I recently attended the NEXT Church Conference in Baltimore. There were several other members of Chicago Presbytery—attending and leading and as part of the leadership of this group. The conference has been held for several years now—maybe as many as 7?—and I have been to four of them. There are thought-provoking keynotes, interesting workshops, and, as always at big Presbyterian gatherings, worship that inspires and challenges.

There are also presentations called “Ignite.” These have greatly improved over the years that I have been attending. In the past, several of them felt like they were advertisements for someone’s business venture. There was nothing like that this year. The title tells you what these presentations are designed to do: ignite the attendee’s own thinking about their own ministry.

This year that was exactly what two of them did for me. They were presentations about ministry being done in Baltimore—sometimes by churches and sometimes by other kinds of not for profits. You know that Baltimore has been a troubled city in the past few years. Violence of many kinds has revealed a deep sense of hopelessness among many of its citizens. The two groups who presented talked about helping ministries—addressing the multiple issues of other citizens of their city as a way of being of help. That sounds like a lot of what Presbyterians do on a routine basis. We send money here, send a one week mission trip there, volunteer at the soup kitchen one Sunday afternoon a month, have our children make something to send to someone who is lonely.
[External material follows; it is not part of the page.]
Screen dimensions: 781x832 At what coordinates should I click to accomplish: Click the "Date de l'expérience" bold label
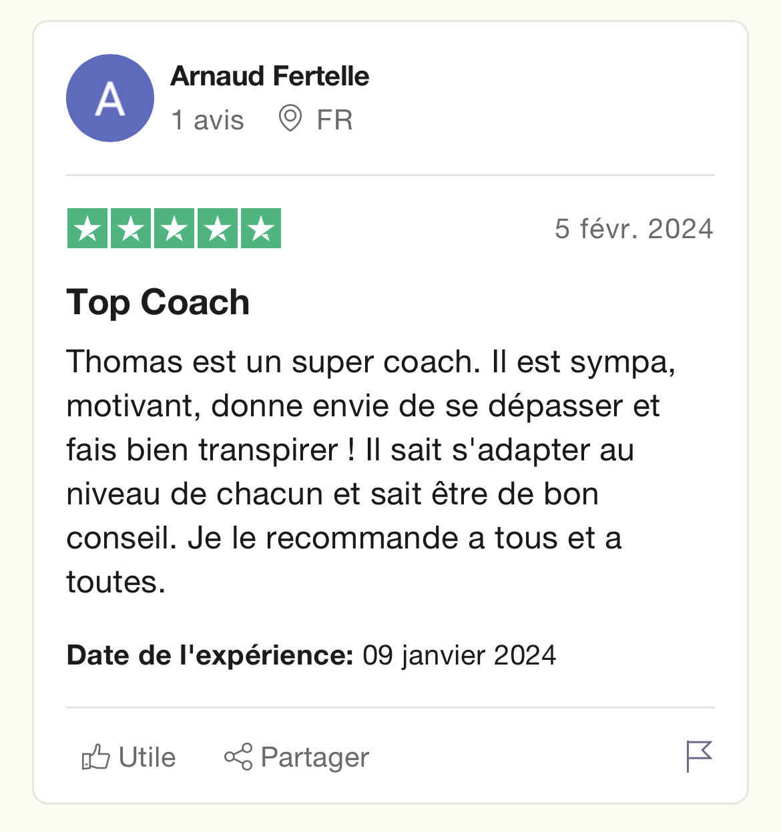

Here is what struck me about the presentations. They both talked about staying with the individual being helped until the problem was solved. In each case, there is a group of people (in one case it was called a family) that stayed with a person who was experiencing homelessness and unemployment and other issues that led to hopelessness until the person was on his or her feet. It is not “parachuting in” to help for a minute; it is not “volunteer tourism” that makes us feel good but leaves problems behind. It is seeing the person in need as a whole person with gifts and hopes and the image of God on their face.

When my husband and I saw “The Book of Mormon” a few years ago, the audience all around us was laughing uproariously since much of the show is very funny. I realized my husband (who sometimes laughs so loudly in a movie that I want to move to another seat) was getting quieter and quieter. Afterwards he said it made him sad. It reminded him of his three trips to Kenya where his church has started a home for street boys. Each time he has left one or more of the boys has asked if he could come with my husband. That has not been possible or practical. That is the barb, the indictment of well-meaning Christians, that is a part of the show. We feel good when we come home from the soup kitchen or mission camp or clothing closet. But the same people will need those services again next week because we have not made a lasting change for them.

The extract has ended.